Here is an extract from the NodeService.Oracle
class and supporting types:
/** A [FixOf] identifies the question side of a fix: what day, tenor and type of fix ("LIBOR", "EURIBOR" etc) */
data class FixOf(val name: String, val forDay: LocalDate, val ofTenor: Duration)
in a tx. */
/** A [Fix] represents a named interest rate, on a given day, for a given duration. It can be embedded data class Fix(val of: FixOf, val value: BigDecimal) : CommandData
class Oracle {
fun query(queries: List<FixOf>): List<Fix>
fun sign(wtx: WireTransaction): DigitalSignature.LegallyIdentifiable
}
Because the fix contains a timestamp (the forDay
field), there can be an arbitrary delay between a fix being requested via query
and the signature being requested via sign
.
Implementing oracles in the framework
Implementation involves the following steps:
- Defining a high level oracle class, that exposes the basic API operations.

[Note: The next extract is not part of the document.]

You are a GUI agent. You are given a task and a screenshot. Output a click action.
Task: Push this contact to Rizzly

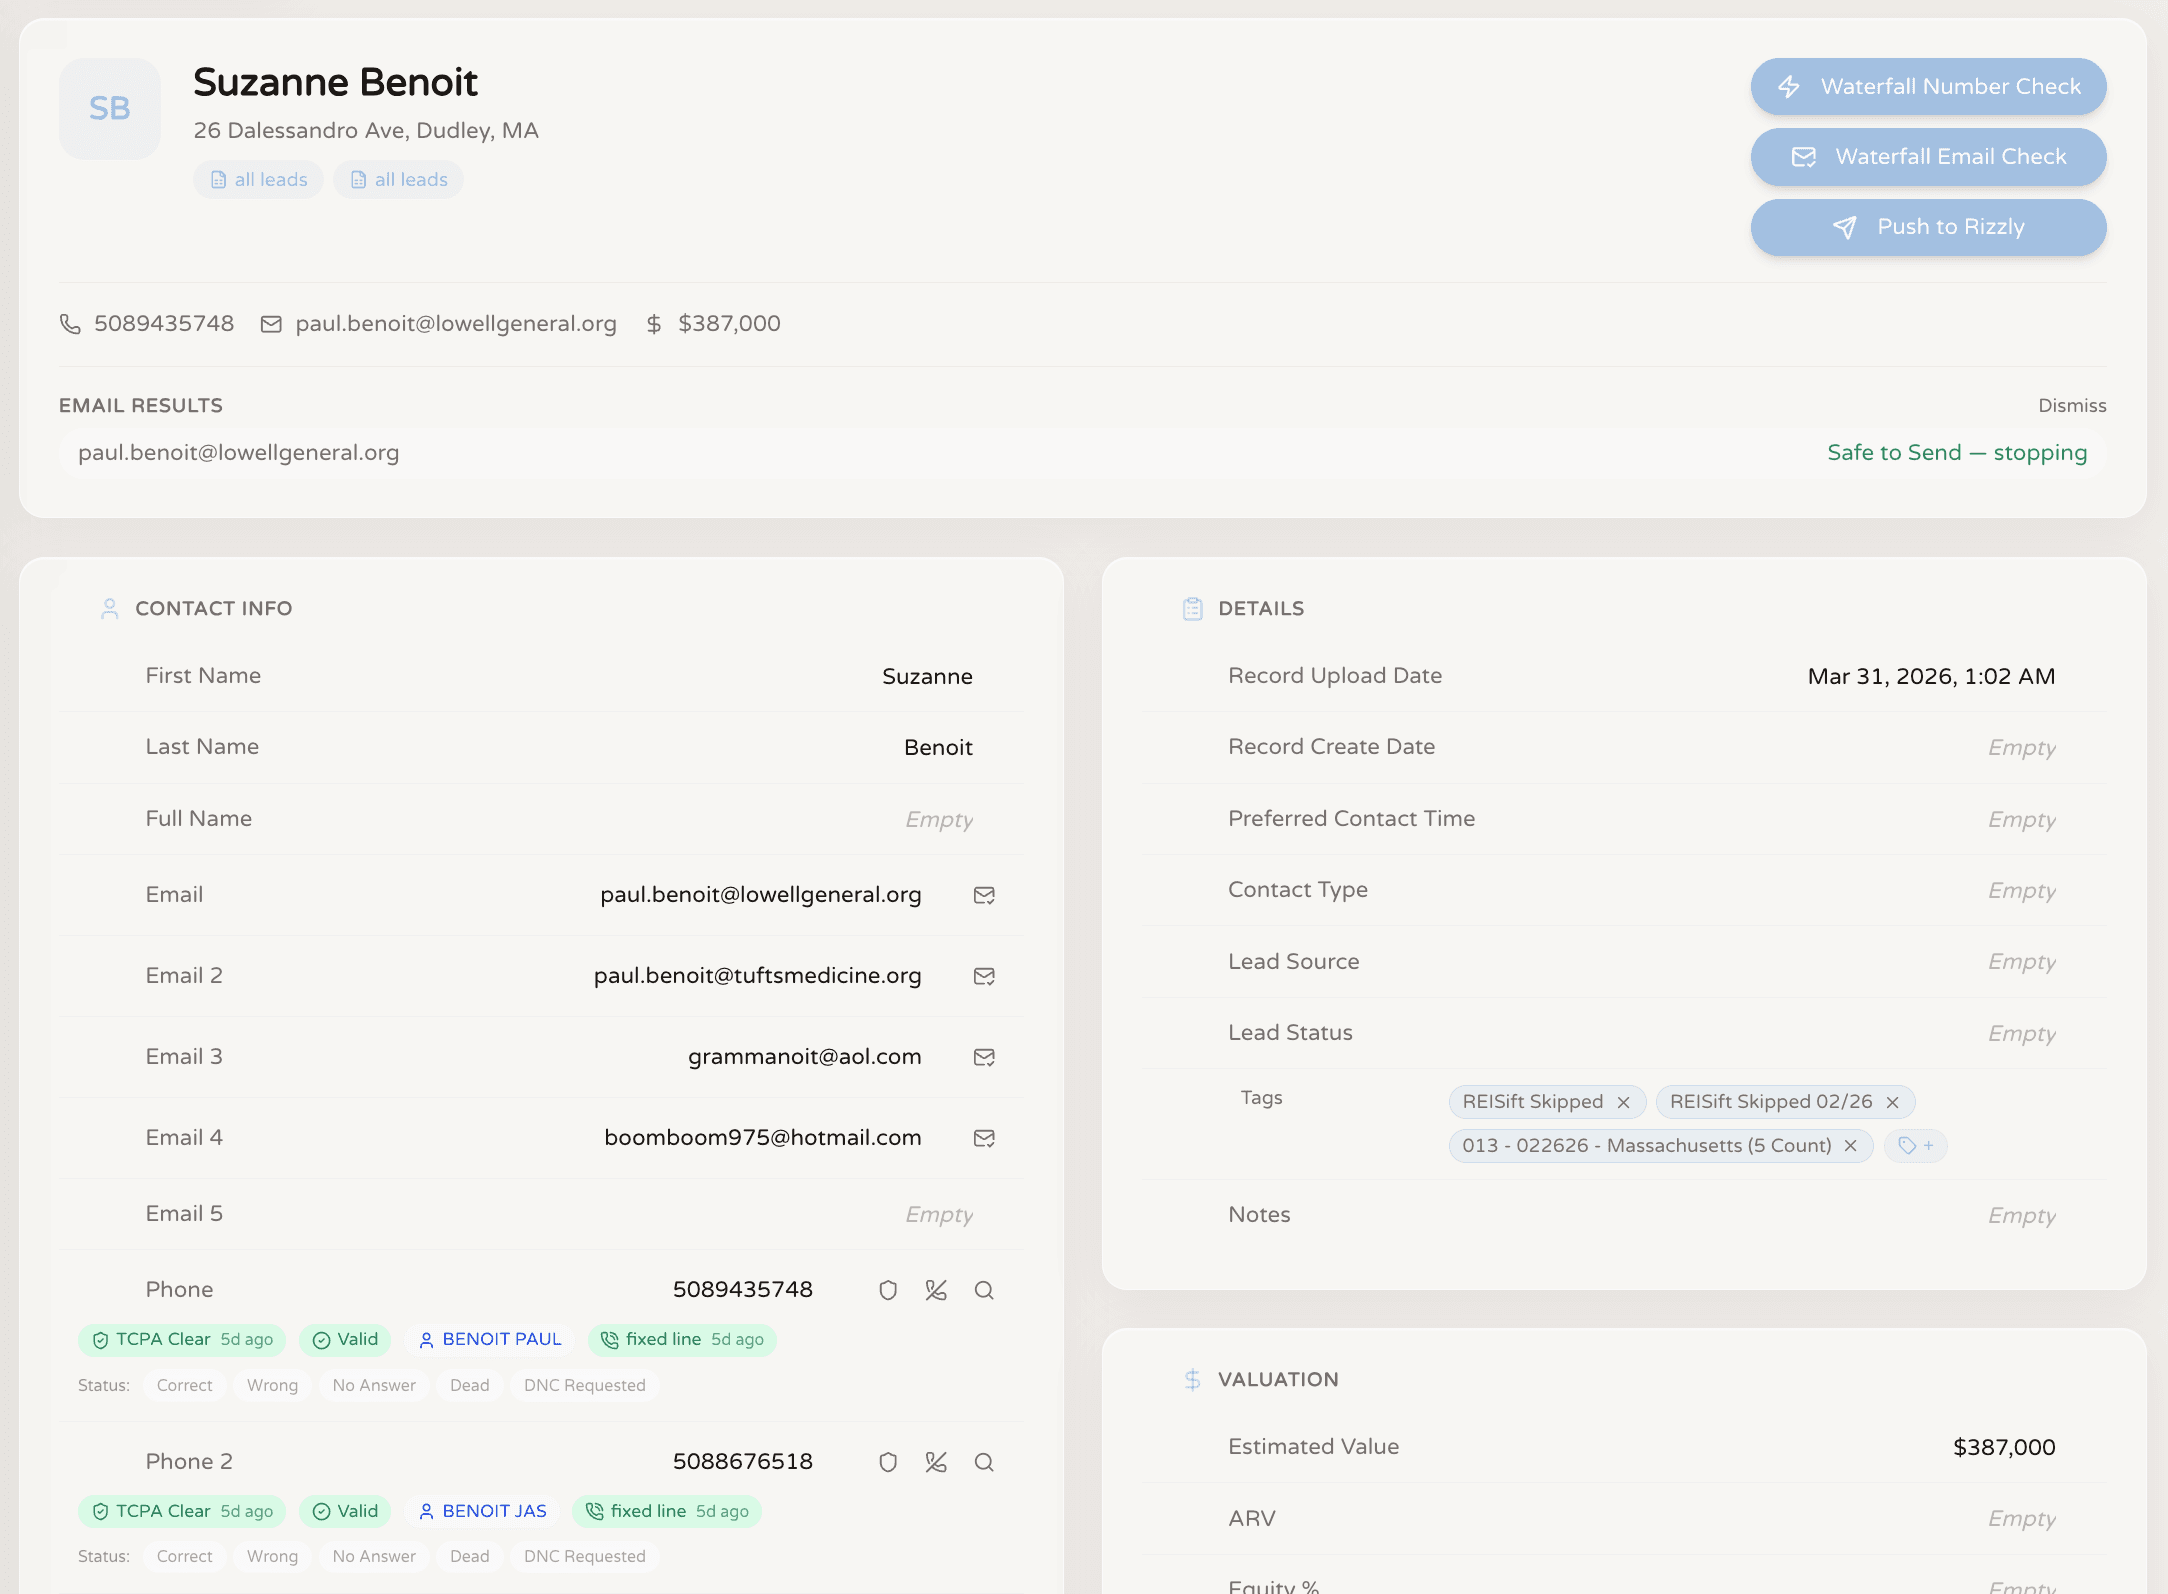(1928, 227)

- Defining a lower level service class, that binds network messages to the API.
- Defining a protocol using the
protocol-state-machines
framework to make it easy for a client to interact with the oracle.
An example of how to do this can be found in the NodeInterestRates.Oracle
, NodeInterestRates.Service
and RateFixProtocol
classes. The exact details of how this code works will change in future, so for now consulting the protocols tutorial and the code for the server-side oracles implementation will have to suffice. There will be more detail added once the platform APIs have settled down.
Currently, there's no network map service, so the location and identity keys of an oracle must be distributed out of band.